Remember what Tim said, the creature whispers in my mind. Tell them nothing.
Dr Stone picks up the piece of paper that is coloured black.
‘What place is this?’ The answer spontaneously leaves my mouth as though someone’s speaking through me.
‘It’s a place beyond the other places at the edge of all the universes.’
Be quiet! You’re going to get us killed.
I am about to mention the thing that lives there but stop myself.
It seemed to recognise me.
‘You’re going to bring Adam to us,’ he says.
‘I don’t know if I can.’
‘You can’t or won’t?’ His calm expression fractures into a snarl. ‘Why should a miserable nothing like you have all the power?’

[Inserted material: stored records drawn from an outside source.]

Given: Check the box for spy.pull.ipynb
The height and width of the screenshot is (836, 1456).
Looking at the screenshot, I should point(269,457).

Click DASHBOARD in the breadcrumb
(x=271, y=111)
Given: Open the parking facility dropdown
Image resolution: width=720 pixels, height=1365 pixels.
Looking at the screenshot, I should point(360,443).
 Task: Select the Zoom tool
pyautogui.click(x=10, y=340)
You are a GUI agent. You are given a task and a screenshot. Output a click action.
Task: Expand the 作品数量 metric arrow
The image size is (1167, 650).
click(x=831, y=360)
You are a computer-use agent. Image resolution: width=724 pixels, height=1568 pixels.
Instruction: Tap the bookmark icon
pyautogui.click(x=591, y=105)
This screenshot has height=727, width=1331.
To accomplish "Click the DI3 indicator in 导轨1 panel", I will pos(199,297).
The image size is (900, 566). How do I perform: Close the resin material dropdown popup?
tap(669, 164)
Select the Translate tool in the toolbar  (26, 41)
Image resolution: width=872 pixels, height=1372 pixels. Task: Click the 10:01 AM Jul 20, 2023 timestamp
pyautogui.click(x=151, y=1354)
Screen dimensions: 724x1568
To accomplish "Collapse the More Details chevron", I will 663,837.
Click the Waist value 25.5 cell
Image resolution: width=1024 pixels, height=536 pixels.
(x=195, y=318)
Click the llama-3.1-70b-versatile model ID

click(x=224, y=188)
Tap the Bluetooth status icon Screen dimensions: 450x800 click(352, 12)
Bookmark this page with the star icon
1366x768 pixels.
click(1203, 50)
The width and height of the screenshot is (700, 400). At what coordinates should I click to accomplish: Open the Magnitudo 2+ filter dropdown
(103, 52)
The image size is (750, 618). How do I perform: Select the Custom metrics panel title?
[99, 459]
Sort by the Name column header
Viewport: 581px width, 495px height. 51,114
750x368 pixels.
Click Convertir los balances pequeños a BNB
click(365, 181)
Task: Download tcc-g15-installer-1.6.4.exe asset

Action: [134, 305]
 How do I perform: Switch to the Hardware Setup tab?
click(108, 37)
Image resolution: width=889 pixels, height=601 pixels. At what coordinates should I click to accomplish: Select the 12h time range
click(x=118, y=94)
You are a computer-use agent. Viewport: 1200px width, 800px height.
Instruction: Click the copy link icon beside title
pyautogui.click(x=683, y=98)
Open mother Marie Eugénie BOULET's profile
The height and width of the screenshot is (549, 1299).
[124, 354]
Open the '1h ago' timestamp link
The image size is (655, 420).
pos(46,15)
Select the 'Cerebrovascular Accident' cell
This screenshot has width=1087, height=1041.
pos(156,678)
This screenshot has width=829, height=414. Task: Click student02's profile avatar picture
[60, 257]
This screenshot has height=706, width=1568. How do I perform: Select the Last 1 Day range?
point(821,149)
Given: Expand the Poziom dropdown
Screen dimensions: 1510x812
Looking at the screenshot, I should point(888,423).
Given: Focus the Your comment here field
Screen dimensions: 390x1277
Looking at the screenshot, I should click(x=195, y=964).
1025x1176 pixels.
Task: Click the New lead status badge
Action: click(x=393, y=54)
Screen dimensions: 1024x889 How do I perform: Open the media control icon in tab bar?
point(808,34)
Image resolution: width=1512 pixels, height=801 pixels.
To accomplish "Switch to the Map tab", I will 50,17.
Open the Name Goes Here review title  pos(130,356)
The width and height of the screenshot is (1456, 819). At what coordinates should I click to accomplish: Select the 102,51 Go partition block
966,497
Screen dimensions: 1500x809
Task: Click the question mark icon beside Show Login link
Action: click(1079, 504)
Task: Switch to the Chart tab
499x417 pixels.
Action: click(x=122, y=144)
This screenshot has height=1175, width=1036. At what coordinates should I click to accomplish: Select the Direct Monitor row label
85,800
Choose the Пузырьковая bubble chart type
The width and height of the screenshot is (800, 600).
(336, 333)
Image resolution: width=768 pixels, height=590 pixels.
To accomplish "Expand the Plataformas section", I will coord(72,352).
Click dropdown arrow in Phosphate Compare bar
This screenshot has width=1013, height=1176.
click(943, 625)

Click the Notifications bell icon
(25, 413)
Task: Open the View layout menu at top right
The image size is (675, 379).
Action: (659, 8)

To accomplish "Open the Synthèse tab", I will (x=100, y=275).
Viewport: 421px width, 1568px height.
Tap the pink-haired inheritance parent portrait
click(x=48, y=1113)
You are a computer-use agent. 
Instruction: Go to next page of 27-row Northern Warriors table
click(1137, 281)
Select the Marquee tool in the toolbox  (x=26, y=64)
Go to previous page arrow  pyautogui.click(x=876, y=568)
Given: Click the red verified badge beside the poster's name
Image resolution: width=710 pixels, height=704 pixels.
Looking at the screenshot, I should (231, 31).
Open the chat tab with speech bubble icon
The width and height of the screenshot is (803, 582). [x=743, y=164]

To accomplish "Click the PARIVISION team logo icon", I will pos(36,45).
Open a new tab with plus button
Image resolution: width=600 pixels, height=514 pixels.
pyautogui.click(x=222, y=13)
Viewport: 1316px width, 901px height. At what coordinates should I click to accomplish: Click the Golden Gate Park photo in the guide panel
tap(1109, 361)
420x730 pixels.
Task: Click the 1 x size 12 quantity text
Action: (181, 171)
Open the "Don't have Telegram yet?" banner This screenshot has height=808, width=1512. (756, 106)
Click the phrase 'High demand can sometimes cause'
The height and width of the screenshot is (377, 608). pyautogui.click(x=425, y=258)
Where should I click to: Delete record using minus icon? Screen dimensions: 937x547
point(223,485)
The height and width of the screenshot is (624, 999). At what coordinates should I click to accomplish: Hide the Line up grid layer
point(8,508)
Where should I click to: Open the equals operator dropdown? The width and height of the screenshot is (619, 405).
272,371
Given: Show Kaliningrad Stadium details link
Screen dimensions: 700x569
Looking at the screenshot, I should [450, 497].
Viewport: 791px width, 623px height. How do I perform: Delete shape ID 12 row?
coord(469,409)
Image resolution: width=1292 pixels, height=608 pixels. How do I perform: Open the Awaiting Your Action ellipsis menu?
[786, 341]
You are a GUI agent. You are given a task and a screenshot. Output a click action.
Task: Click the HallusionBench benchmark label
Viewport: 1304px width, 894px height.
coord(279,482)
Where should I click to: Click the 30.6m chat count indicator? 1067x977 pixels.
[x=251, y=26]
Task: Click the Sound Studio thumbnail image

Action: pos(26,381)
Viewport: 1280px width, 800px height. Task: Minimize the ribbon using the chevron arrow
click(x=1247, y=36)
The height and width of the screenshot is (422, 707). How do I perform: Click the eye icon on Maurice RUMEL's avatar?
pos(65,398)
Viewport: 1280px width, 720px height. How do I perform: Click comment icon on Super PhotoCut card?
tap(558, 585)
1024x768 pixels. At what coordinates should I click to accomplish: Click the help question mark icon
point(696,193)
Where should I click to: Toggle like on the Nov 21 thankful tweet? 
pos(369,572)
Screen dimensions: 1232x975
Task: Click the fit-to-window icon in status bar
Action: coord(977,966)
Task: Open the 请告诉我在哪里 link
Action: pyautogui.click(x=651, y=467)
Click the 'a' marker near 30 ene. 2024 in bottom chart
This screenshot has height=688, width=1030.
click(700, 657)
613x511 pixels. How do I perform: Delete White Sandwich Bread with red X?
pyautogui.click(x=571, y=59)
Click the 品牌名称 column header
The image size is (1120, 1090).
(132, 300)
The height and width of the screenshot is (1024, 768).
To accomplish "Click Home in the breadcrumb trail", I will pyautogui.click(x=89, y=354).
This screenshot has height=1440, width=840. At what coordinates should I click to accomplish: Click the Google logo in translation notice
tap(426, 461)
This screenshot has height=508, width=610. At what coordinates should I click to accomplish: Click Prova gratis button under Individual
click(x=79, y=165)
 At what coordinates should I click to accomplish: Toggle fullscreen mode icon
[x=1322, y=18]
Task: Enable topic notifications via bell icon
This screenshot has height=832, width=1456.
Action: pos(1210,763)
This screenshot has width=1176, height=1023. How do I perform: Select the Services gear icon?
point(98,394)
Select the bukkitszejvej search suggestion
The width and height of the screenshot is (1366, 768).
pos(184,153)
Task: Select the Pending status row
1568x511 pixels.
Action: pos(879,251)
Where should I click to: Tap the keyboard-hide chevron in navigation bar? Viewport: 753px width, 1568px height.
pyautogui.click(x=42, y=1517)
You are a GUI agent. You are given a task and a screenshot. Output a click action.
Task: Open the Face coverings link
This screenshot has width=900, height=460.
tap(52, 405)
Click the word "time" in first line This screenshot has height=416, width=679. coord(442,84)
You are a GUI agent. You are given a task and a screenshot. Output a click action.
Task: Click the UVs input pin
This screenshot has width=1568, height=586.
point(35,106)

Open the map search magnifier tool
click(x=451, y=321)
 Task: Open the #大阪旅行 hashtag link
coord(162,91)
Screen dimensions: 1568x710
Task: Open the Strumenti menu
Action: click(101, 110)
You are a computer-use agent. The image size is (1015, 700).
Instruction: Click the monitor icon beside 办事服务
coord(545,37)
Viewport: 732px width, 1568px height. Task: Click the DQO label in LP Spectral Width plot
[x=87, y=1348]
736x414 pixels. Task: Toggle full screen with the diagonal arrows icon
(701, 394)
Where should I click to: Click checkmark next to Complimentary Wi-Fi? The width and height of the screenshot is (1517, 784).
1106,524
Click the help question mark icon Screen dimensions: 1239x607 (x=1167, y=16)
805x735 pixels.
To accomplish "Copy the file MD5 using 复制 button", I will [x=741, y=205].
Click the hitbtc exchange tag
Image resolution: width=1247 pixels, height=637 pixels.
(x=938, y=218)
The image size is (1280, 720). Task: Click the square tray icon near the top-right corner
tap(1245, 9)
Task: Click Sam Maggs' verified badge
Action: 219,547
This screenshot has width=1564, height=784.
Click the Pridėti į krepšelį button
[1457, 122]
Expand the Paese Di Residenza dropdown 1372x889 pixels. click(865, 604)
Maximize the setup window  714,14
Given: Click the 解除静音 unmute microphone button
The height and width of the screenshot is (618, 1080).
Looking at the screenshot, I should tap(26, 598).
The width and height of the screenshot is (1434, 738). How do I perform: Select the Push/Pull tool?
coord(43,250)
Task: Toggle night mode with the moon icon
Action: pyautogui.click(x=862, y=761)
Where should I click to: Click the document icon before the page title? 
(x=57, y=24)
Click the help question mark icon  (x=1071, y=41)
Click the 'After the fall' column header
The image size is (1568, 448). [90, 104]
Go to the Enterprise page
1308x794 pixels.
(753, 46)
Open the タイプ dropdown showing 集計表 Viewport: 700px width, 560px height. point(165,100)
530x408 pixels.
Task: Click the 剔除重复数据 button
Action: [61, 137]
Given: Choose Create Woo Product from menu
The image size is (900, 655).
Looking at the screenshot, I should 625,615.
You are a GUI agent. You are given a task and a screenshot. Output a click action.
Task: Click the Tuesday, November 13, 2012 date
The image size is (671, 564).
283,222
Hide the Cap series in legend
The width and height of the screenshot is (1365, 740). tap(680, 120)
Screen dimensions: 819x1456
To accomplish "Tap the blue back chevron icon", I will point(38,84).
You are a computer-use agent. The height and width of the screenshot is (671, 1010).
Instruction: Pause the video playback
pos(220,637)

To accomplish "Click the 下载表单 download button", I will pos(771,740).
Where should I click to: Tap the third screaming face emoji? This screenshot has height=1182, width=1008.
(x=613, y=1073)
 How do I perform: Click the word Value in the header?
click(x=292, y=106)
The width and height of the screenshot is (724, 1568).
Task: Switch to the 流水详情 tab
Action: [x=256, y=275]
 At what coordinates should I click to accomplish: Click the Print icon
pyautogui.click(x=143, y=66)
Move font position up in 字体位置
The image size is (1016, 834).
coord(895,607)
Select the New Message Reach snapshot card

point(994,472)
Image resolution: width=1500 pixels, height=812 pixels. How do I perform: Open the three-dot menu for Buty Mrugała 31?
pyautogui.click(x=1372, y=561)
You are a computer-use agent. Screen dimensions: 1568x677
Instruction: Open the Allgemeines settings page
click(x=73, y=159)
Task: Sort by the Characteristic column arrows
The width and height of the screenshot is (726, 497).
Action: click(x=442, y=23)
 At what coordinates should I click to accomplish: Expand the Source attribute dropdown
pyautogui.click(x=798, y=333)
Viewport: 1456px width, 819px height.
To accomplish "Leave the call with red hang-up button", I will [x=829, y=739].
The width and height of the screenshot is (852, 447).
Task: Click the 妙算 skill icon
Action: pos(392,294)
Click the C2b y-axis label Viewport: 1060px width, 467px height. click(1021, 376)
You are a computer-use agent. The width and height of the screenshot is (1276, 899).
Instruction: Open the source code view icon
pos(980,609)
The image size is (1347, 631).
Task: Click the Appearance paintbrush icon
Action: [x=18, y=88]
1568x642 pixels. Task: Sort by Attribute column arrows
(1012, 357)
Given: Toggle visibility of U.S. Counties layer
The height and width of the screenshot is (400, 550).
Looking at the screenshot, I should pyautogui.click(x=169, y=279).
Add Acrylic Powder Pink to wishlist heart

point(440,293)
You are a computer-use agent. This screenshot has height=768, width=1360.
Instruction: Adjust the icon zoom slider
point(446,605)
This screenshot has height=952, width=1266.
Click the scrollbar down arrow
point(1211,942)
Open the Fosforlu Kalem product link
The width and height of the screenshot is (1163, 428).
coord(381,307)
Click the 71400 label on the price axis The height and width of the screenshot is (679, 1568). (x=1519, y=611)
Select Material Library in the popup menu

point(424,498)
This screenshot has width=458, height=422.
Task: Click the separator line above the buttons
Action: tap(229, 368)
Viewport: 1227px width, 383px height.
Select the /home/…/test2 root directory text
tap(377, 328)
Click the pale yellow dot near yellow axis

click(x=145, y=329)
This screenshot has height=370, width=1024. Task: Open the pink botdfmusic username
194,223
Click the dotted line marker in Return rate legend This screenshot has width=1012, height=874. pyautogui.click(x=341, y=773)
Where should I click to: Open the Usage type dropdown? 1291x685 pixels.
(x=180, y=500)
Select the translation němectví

‘I don’t want any of your stupid power.’
‘Tell me how to work the crystal.’ He picks up the knife and prods the tip into the wound on my leg. The pain flares white hot.
‘I just moved its facets with my thoughts,’ I gasp.
‘Liar.’ He pushes the knife in deeper. ‘Tell me!’ The tip of the blade scratches the bone and I scream with the creature.
‘You’re going to kill him,’ Smith says disinterestedly.
He pulls out the knife and a warm wetness spreads around my thighs. I look down and see my legs soaked with blood and piss.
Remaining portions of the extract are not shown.